Накануне моего отъезда опять появился Эймос Кармен. Я случайно наткнулась на них с отцом. Они стояли у каменного парапета у реки и о чем-то горячо спорили.
— А, вот и Дамаск. Подойди, дочка, — позвал отец. Я взглянула на них и сразу поняла, что они чем-то озабочены.
— Что случилось? — вырвалось у меня.
— Этой девочке ты можешь доверить свою жизнь, — сказал отец.
— Батюшка! — воскликнула я. — К чему эти слова?
— Дитя мое, — ответил он, — мы живем в опасное время. Наш гость уедет уже сегодня. Но я советую тебе даже не упоминать о том, что он приезжал к нам.
— Хорошо, отец, — пообещала я.
Они спокойно улыбались, а я была так взволнована предстоящей поездкой к Кейт, что почти сразу забыла об их словах.
Я уезжала на следующий день. Отец, матушка, Руперт и Саймон Кейсман пришли на пристань проводить меня. Матушка просила меня запомнить, как садовники Ремуса борются с тлей и какие травы выращивают, а также узнать, есть ли у них растения, ей неизвестные.

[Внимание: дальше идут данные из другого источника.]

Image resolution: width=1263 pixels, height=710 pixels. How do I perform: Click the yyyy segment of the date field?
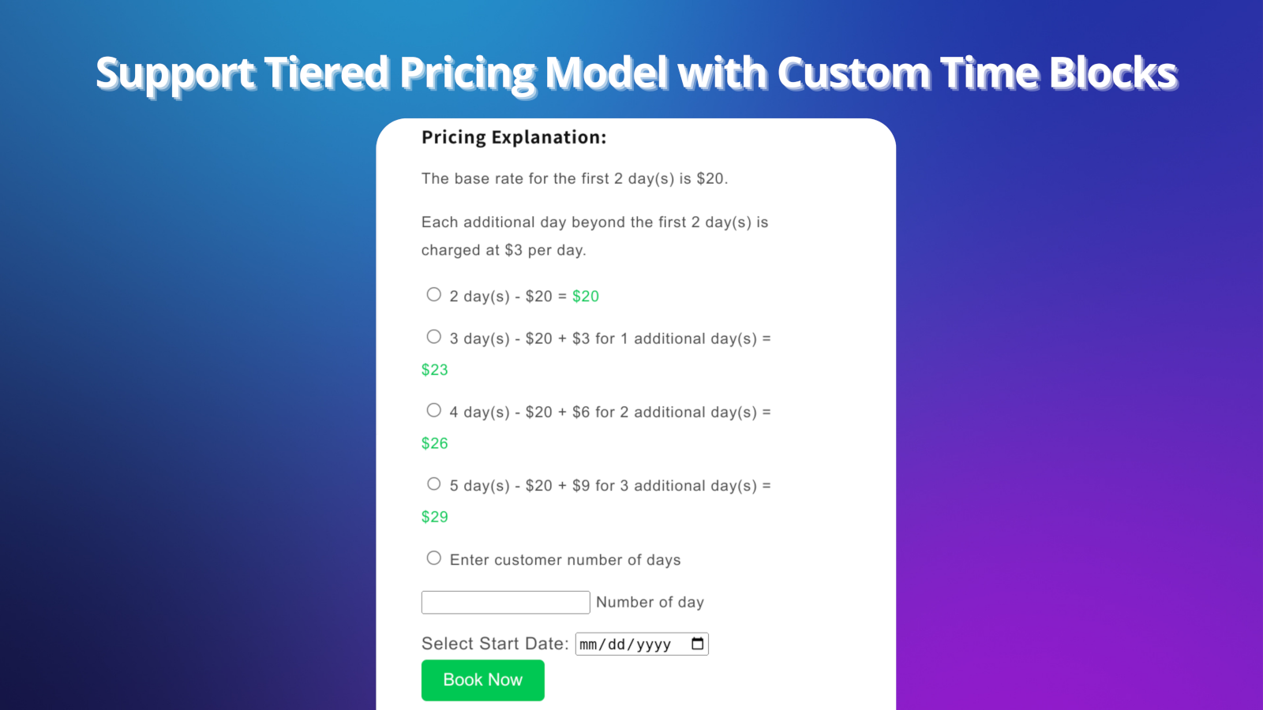[x=654, y=644]
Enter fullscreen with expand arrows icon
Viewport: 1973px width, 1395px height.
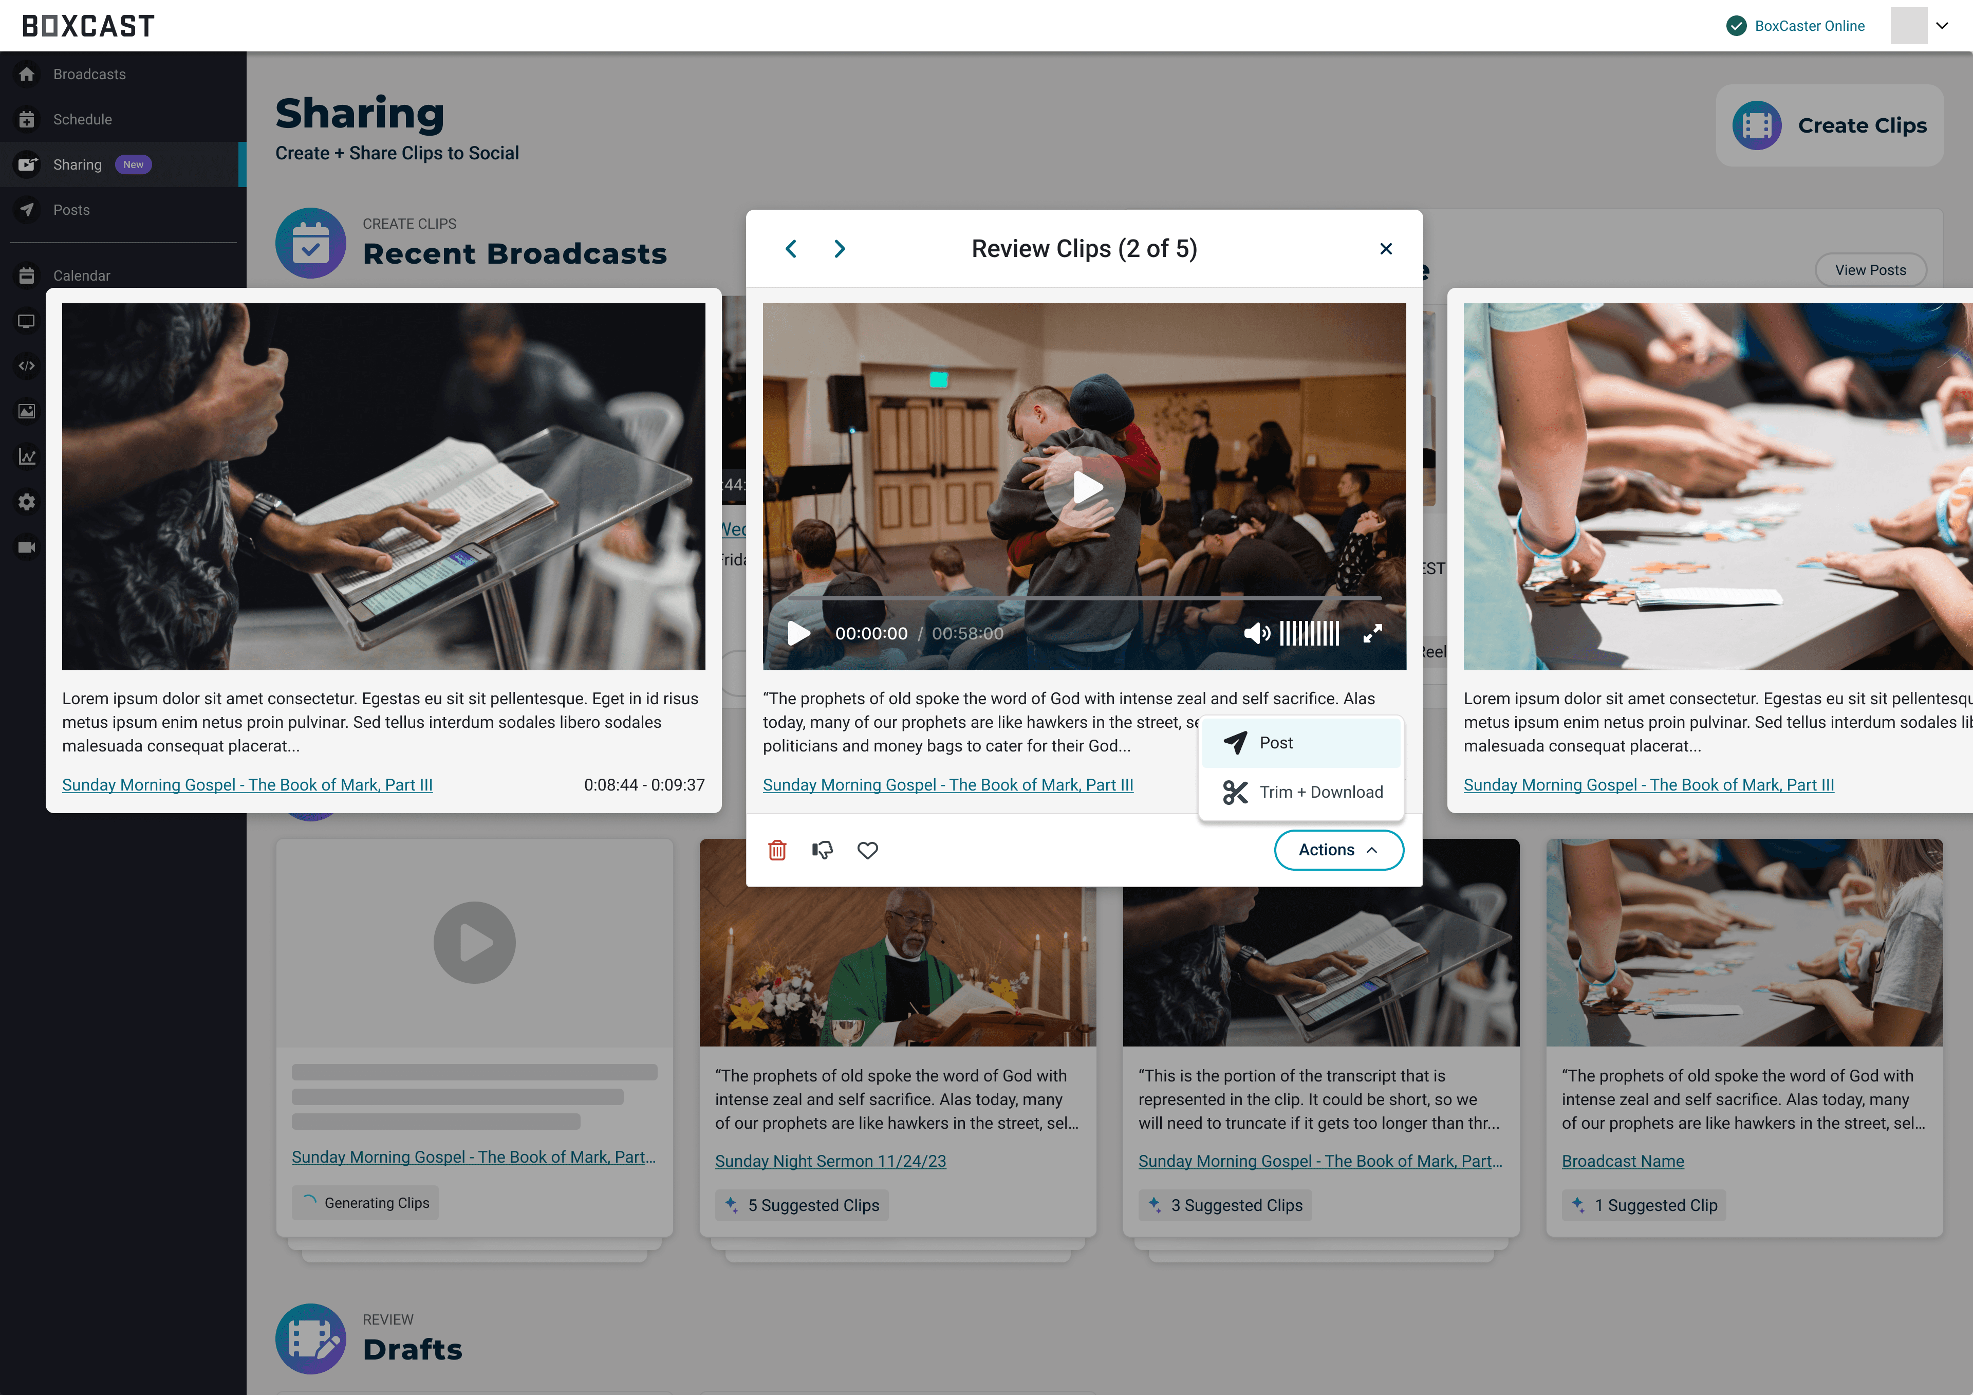[1372, 633]
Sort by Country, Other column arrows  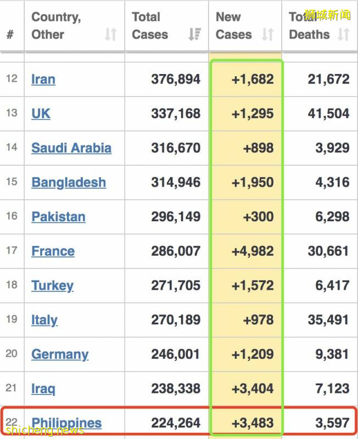click(x=110, y=35)
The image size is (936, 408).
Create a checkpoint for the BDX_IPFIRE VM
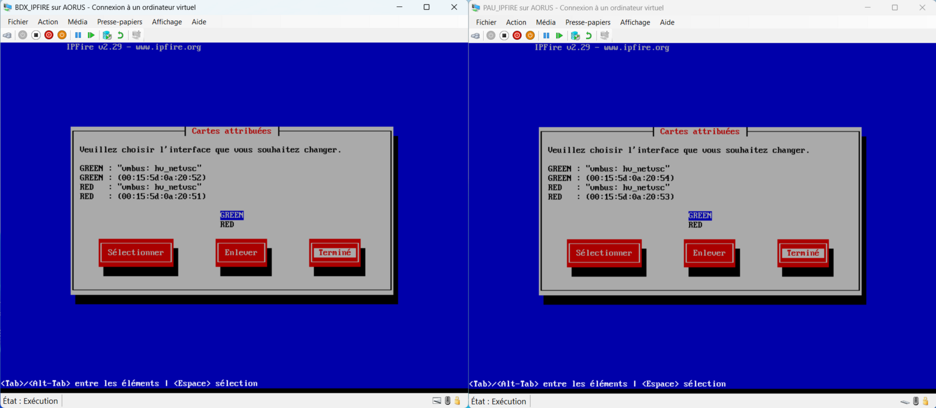107,35

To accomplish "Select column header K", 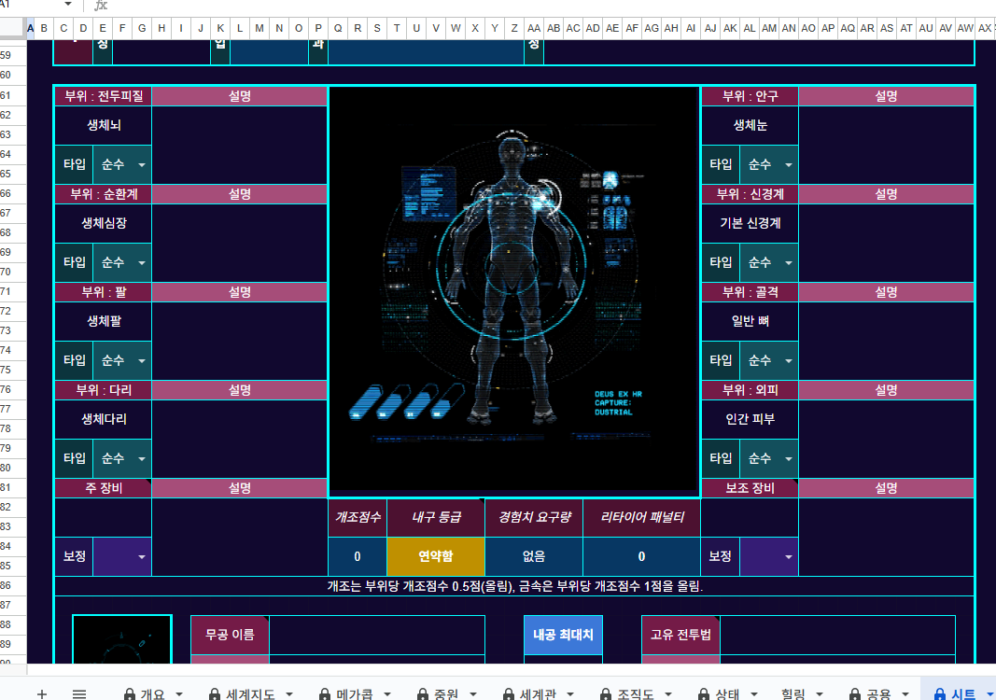I will tap(220, 28).
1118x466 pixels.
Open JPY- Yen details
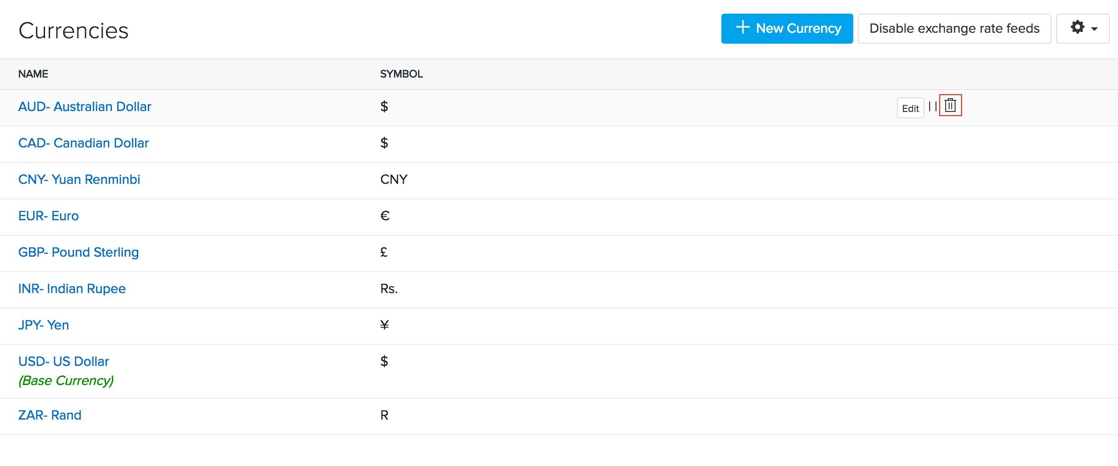pos(44,325)
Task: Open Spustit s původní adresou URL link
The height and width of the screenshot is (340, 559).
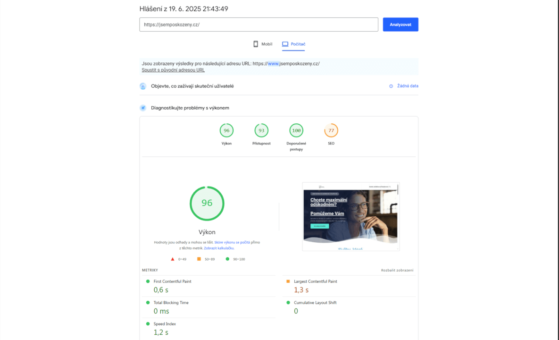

Отец прижал меня к груди и попросил поскорее вернуться и помнить, что дом Кейт — это не наш дом, поэтому нужно следить за тем, что говоришь. Руперт тоже попросил меня вернуться побыстрее, а Саймон Кейсман посмотрел на меня со странным блеском в глазах, будто и злился, и смеялся надо мной, давая понять, что его самым большим желанием было заполучить меня в жены.
Я помахала им с барки и молча помолилась, чтобы все было хорошо до моего возвращения.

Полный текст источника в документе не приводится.